Характерным явлением оказывается то, что в ВСДД не предпринимается попытка объяснить, каким образом технически возможно животным заговорить на человеческом языке. Попытка понять, разобраться, как на физиологическом уровне возможно говорение у особей, которые к этому не приспособлены, – это попытка на телесном уровне пережить это событие так, как пережил бы его Другой. Отсутствие такой попытки оборачивается отнятием у Другого его тела, его телесной морфологии, его материальности и нахождении в здесь-бытии. У Ганса Христиана Андерсена нечеловеческая Русалочка платит за обладание человеческими ногами тем, что каждый ее шаг сопровождается болью. Чем платят нечеловеческие герои ВСДД за обретение дара речи, мы не знаем. Характерен и тот факт, что после катастрофы именно животные заговаривают на языке людей, а не люди на языке животных (как и то, что это событие обозначается как «катастрофа»), – это Другой теряет один за другим свои черты, лишается собственной морфологии, а вместе с ней и собственной истории. Но и субъект лишается важного – самой возможности радикальной эмпатии, ощущаемой на телесном уровне, переживаемой телесно.

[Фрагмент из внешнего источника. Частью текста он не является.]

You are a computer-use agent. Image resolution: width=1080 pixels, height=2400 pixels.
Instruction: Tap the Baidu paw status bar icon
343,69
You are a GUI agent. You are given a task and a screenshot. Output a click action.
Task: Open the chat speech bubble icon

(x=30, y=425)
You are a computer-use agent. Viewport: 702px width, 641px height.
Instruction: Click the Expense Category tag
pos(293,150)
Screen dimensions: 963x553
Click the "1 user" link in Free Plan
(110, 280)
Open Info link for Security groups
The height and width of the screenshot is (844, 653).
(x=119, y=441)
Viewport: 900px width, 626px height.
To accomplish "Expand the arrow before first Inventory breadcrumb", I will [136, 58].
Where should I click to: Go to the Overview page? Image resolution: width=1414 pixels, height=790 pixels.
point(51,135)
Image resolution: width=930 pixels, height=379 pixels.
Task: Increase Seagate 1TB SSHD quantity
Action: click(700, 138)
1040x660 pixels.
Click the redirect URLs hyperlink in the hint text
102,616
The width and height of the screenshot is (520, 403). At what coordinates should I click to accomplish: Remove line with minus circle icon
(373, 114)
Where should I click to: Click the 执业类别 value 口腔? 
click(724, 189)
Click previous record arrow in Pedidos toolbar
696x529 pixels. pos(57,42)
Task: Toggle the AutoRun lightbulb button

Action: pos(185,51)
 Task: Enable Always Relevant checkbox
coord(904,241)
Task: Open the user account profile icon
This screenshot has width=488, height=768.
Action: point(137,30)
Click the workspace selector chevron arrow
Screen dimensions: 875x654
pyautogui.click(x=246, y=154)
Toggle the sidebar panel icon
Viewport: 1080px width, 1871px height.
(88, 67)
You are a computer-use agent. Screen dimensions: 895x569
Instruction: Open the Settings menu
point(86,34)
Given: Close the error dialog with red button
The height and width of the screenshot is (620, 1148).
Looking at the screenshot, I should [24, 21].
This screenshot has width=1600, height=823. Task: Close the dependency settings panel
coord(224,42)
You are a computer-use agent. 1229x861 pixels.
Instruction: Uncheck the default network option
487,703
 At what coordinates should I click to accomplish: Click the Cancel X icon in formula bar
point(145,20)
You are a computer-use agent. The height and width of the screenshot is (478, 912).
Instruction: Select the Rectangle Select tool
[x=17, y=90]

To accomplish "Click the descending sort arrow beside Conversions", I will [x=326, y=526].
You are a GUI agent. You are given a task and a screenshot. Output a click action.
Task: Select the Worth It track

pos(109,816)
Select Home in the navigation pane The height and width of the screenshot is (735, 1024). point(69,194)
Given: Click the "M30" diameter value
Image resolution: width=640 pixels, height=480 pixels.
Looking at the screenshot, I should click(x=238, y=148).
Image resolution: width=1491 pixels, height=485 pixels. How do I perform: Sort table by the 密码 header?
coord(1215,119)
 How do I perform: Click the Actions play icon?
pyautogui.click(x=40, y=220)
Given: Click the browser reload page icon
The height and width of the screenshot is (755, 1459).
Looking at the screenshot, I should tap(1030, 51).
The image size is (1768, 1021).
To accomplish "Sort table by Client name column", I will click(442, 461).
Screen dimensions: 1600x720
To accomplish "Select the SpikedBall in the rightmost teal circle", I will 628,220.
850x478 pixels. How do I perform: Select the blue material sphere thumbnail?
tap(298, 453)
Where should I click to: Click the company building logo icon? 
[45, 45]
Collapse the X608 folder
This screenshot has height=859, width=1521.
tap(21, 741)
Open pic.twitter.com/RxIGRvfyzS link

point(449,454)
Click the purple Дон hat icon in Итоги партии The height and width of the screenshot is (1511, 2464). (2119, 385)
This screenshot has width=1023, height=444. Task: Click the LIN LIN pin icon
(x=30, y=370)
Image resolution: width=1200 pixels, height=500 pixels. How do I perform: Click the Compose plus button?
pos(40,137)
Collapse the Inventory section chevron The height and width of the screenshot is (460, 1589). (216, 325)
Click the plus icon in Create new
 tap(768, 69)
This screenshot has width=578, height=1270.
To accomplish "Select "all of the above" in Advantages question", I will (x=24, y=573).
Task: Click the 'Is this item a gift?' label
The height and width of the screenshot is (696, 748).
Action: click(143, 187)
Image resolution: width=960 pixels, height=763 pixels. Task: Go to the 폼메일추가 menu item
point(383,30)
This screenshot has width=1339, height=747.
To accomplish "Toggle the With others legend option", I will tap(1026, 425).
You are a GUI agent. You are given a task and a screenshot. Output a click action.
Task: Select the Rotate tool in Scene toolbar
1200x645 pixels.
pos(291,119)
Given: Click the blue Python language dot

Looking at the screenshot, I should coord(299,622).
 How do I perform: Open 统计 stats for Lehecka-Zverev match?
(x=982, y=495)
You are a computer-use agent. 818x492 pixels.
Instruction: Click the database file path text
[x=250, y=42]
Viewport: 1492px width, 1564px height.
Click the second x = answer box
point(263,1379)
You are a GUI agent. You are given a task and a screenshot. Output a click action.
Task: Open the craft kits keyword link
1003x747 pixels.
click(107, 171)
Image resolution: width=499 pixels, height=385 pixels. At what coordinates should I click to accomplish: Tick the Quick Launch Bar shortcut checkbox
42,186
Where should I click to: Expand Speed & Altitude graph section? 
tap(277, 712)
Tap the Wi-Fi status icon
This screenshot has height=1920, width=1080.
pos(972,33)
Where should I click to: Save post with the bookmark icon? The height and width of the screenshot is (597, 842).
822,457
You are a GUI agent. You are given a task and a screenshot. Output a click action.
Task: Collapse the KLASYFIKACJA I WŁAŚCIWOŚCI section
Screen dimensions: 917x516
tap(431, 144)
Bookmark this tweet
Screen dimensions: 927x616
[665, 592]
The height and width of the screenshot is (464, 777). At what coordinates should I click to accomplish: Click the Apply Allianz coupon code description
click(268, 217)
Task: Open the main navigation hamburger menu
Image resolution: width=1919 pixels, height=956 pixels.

Именно поэтому ВСДД как фантазия о том, что животные могут заговорить на человеческом языке, оказывается совсем не размышлением о границах человеческой эмпатии. Такая постановка вопроса скрывает внутренний Angst человеческого субъекта, страх потерять свое привилегированное место в мире. И как следствие такого страха происходит элиминирование Другого. Настоящая эмпатия потребовала бы ответа на вопрос: каково это – быть Другим? Это потребовало бы такого феноменологического исследования, которое привело в конце концов к преобразованию субъекта, его кардинальному переосмыслению, а возможно, и настоящей ломке, перестройке. Но для этого надо было написать совсем другой роман.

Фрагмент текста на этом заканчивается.